Le soleil retourne lentement brûler le cuir de ceux des antipodes, le ciel rougit et le scintillement des grains de sable dépose sur les dunes un voile de lumières irisées, j’ai passé beaucoup de temps à nettoyer Lexus ; la nuit ne tardera pas. Je vais à ma pierre à ombre et raie un nouveau jour, avec de petits traits perpendiculaires aux extrémités dans le sens du temps passé. Je recompte : mille quatre-vingt dix-huit traits dont un plus long tous les trois cent soixante cinq.

Je vais à mon bureau, je contemple mon chantier, je n’aurais pas pu finir... Il manque encore beaucoup de détails et la pierre n’est pas lissée mais, même de près, ça ressemble à une tomate. C’est plutôt une réussite que cette sculpture! Pour la sueur qu’elle m’aura coûté...

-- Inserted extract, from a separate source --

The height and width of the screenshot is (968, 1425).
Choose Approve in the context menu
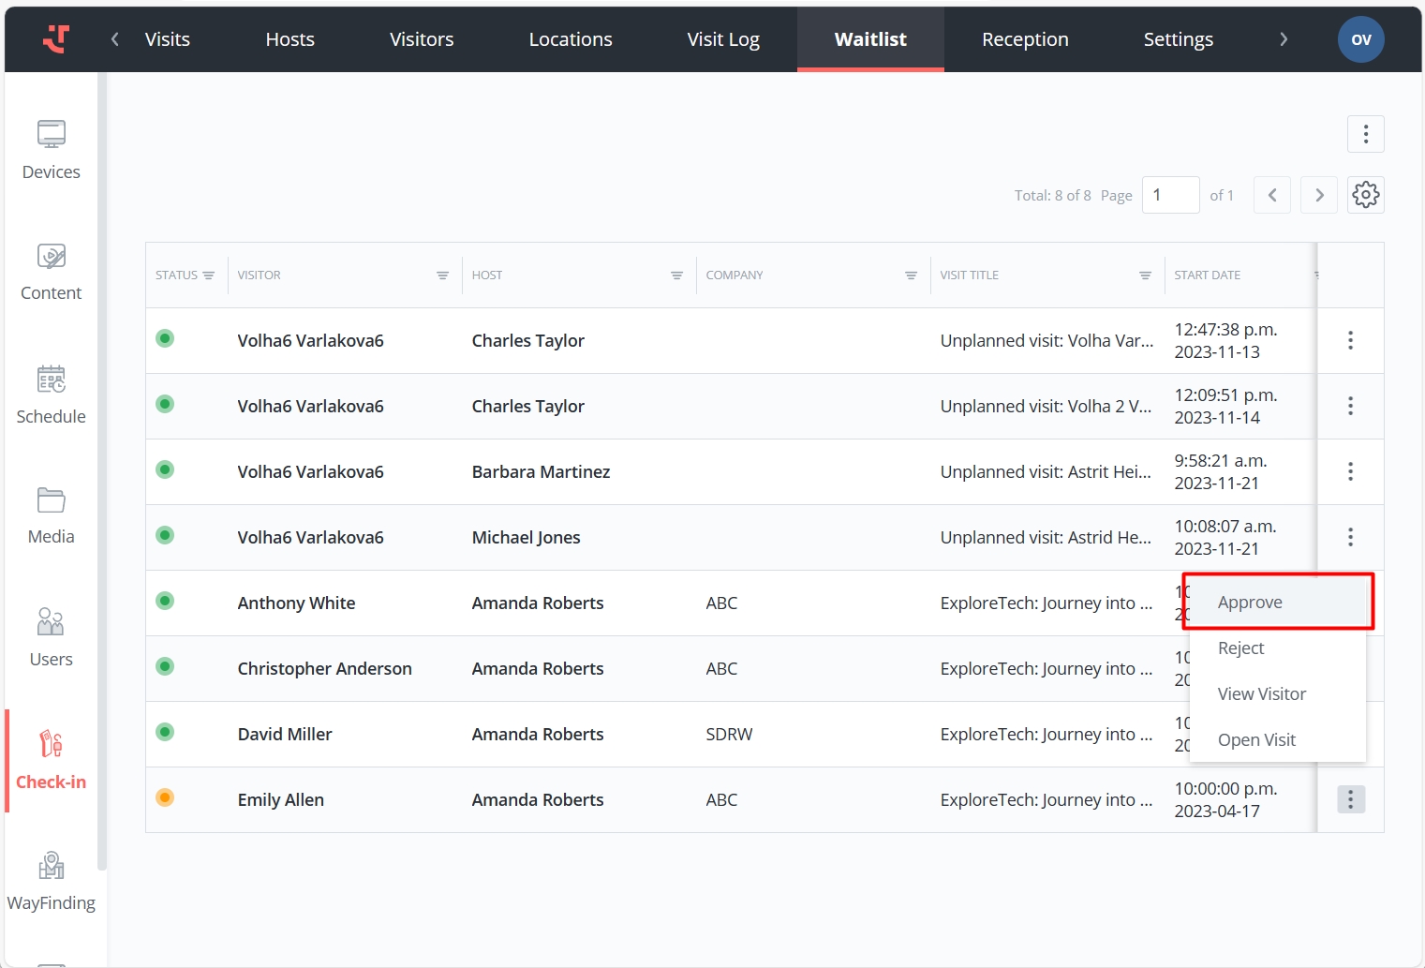[x=1250, y=603]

Quant au coyote et à son embryon ils seront entièrement aux vers. Ce soir je quitte le sable. Je m’en vais et je laisse à l’humanité un vide préexistant. Je laisse ma place qui depuis longtemps est prise, je laisse mon nom sur mon oeuvre inconnue et impossible à connaître, je laisse ma silhouette aux mémoires des chacals et j’offre à l’érosion ma bien-aimée demeure, adieu désert! Vieux camarade! Bizuteur acharné! Tu as maîtrisé chacun de mes instants, maudis chacun de mes pas, piégé chacune de mes nuits et vaporisé chacun de mes pleurs mais tu ne m’as pas tué, finalement. Finalement j’aurais été sauvé, quelqu’un est venu me chercher. Et je coopère.
Je suis debout à côté de Lexus, ma pierre-arme à la main ; je lève le bras et frappe de toutes mes forces.

  Si ça fait mal? Je ne sais pas. Je ne sais pas non plus si ça fait du bien... C’est juste définitif. C’est juste le bout du désert.